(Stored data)
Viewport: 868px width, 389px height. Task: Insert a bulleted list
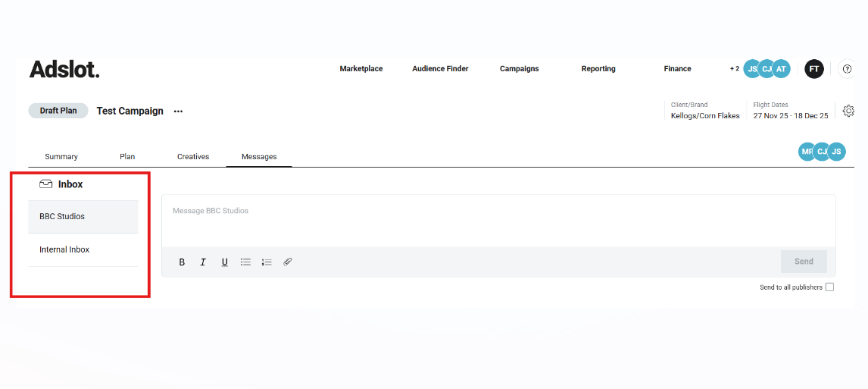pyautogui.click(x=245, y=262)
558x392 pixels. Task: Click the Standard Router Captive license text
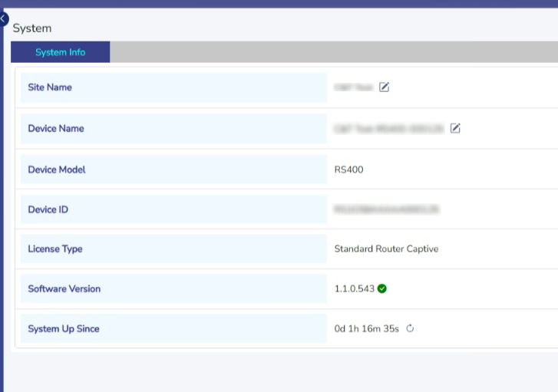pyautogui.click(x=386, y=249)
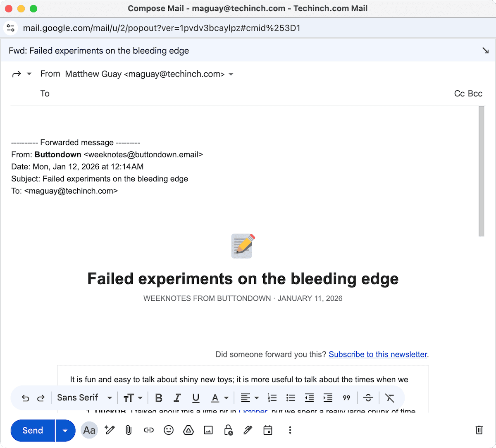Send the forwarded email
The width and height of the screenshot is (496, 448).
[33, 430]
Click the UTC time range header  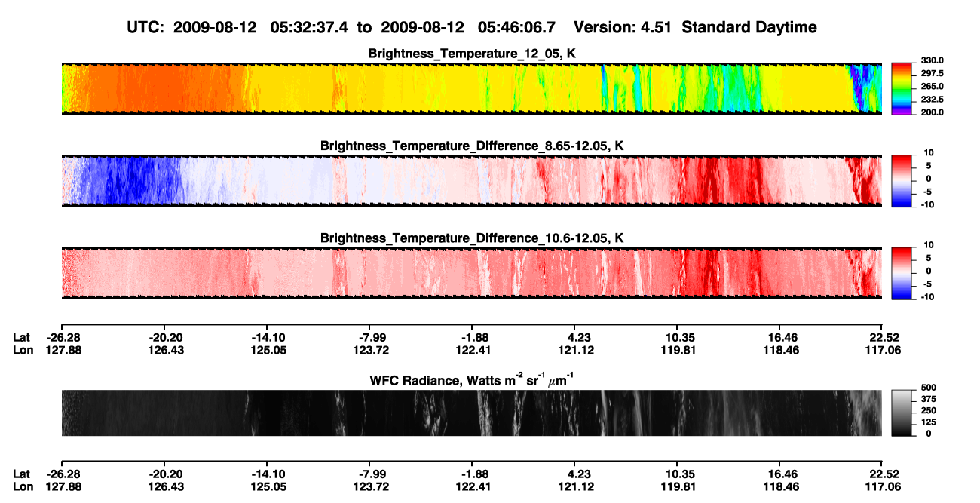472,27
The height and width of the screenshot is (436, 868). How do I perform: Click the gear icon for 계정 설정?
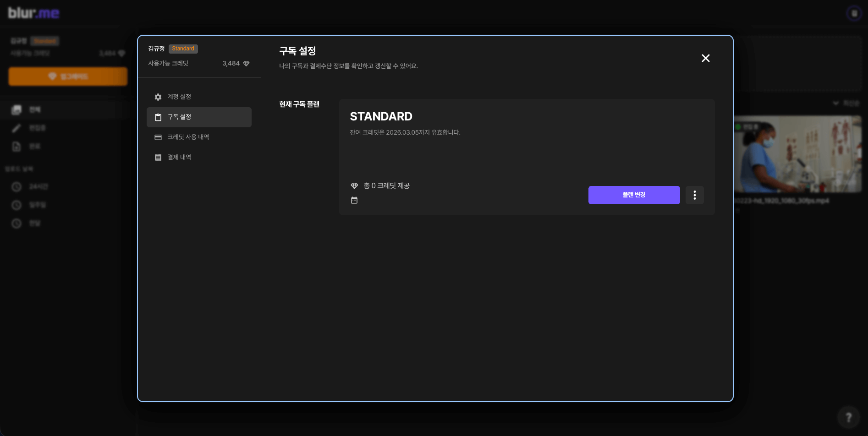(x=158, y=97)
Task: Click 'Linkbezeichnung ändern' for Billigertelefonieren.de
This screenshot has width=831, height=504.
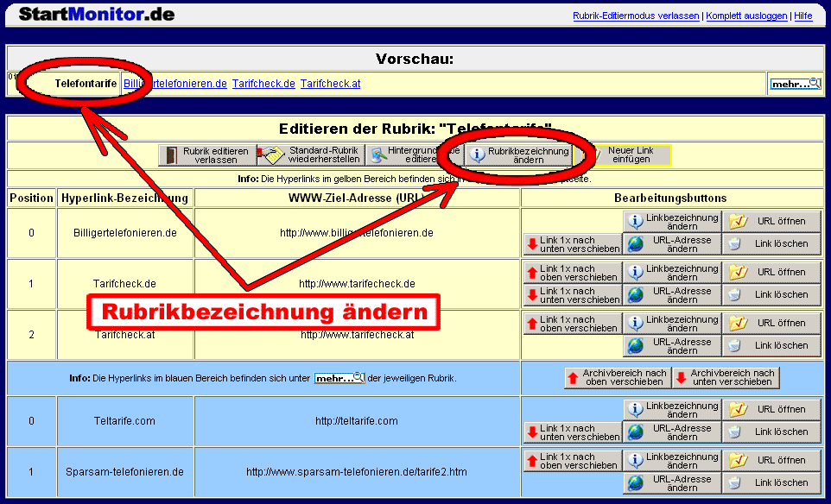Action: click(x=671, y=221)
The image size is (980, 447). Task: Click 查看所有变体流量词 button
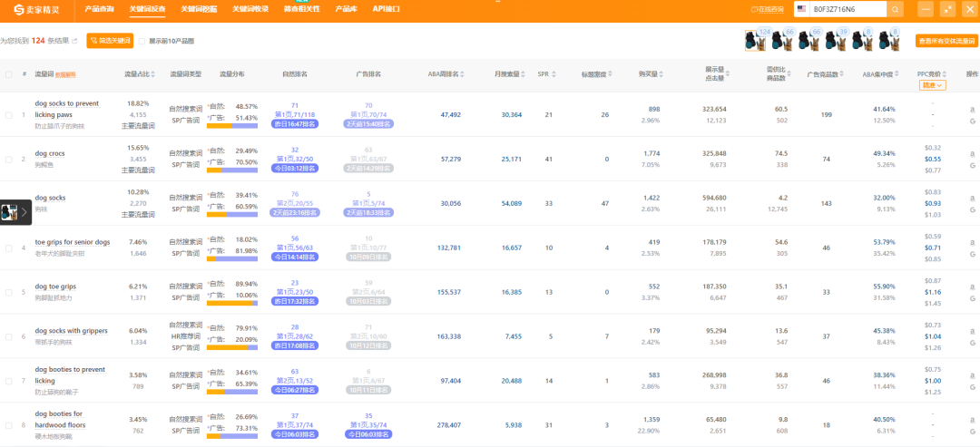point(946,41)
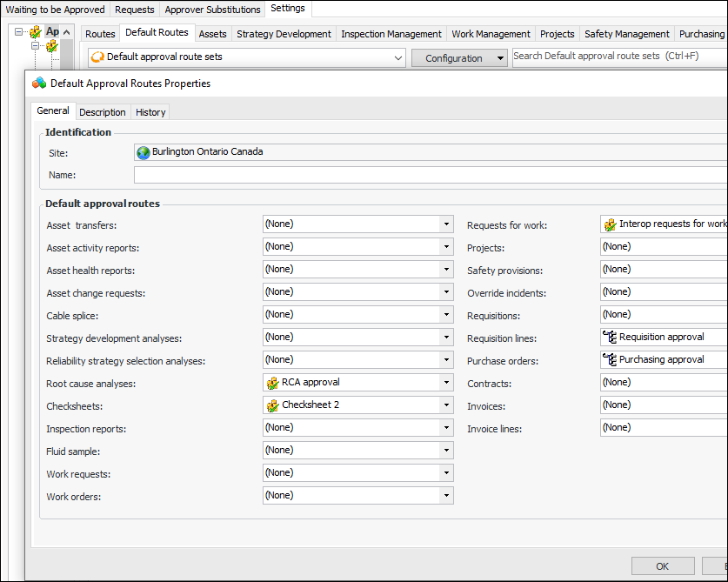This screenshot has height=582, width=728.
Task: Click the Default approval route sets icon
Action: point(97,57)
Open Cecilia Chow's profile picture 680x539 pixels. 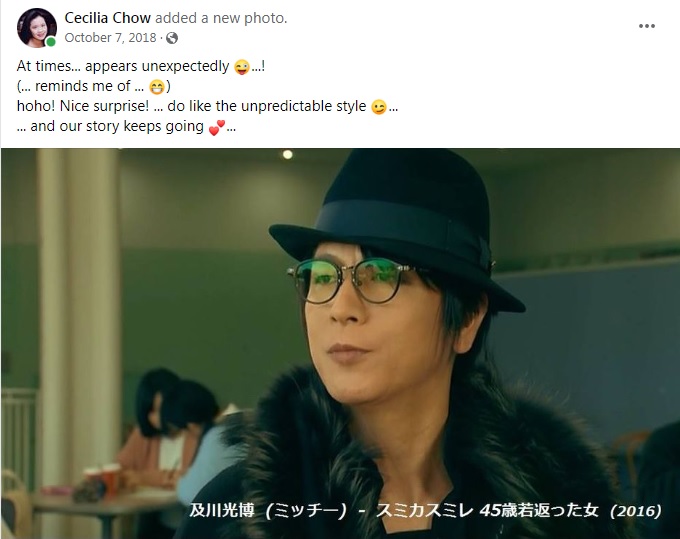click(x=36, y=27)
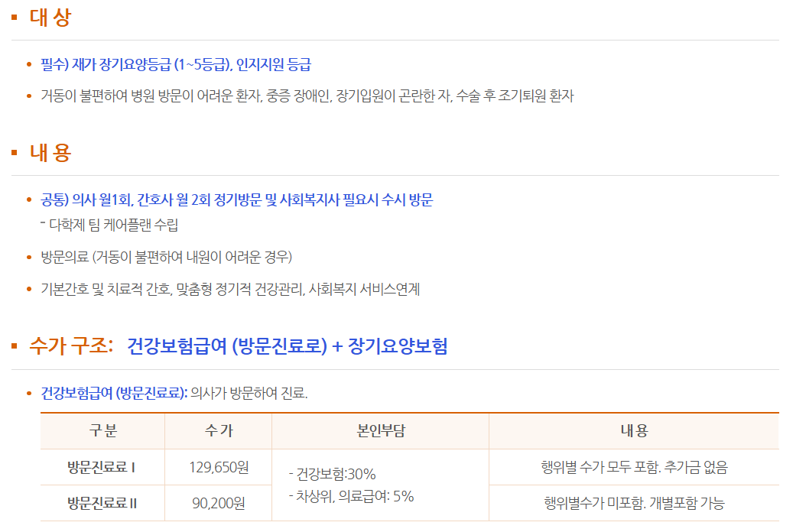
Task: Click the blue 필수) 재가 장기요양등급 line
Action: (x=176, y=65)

==

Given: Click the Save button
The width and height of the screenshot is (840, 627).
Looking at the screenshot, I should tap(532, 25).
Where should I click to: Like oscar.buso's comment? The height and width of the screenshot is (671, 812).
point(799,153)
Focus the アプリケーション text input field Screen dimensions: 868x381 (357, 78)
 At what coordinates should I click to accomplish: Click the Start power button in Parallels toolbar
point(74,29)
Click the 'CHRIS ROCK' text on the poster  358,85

--

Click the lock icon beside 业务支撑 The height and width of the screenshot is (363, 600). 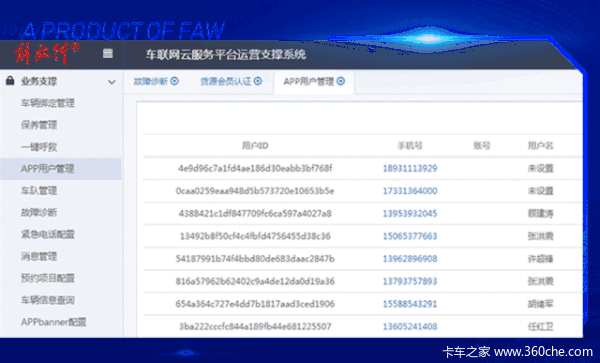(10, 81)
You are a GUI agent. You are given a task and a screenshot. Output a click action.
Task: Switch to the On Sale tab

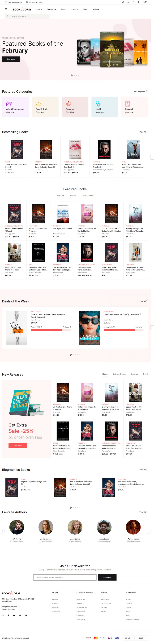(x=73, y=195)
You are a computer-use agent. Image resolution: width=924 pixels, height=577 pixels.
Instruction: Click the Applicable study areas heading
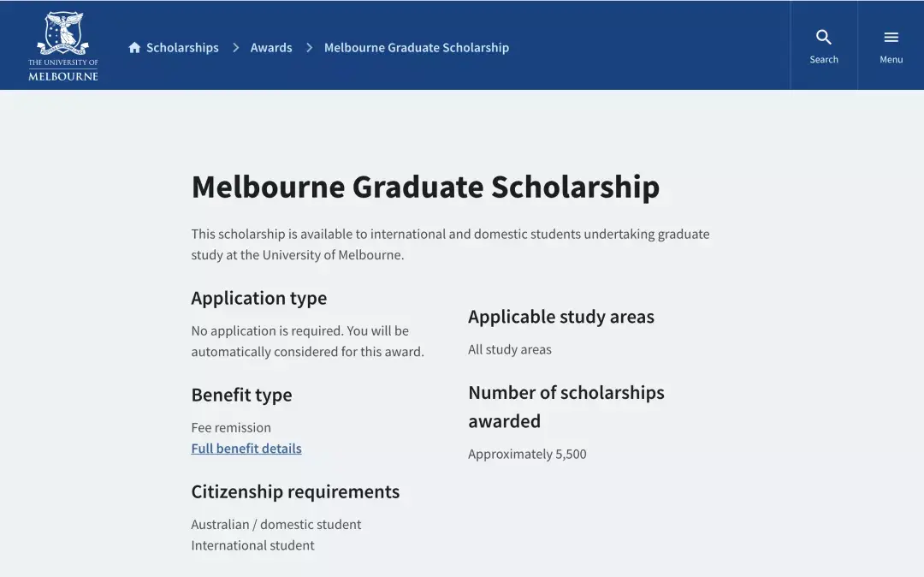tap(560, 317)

- Brief -
Write out exactly the lines above between the line with "Where should I" and the line with "Click the 'CHRIS", inclusive, and nothing beyond them.

- Reply -
Where should I click to: Like oscar.buso's comment? The height and width of the screenshot is (671, 812).
point(799,153)
Focus the アプリケーション text input field Screen dimensions: 868x381 (357, 78)
 At what coordinates should I click to accomplish: Click the Start power button in Parallels toolbar
point(74,29)
Click the 'CHRIS ROCK' text on the poster  358,85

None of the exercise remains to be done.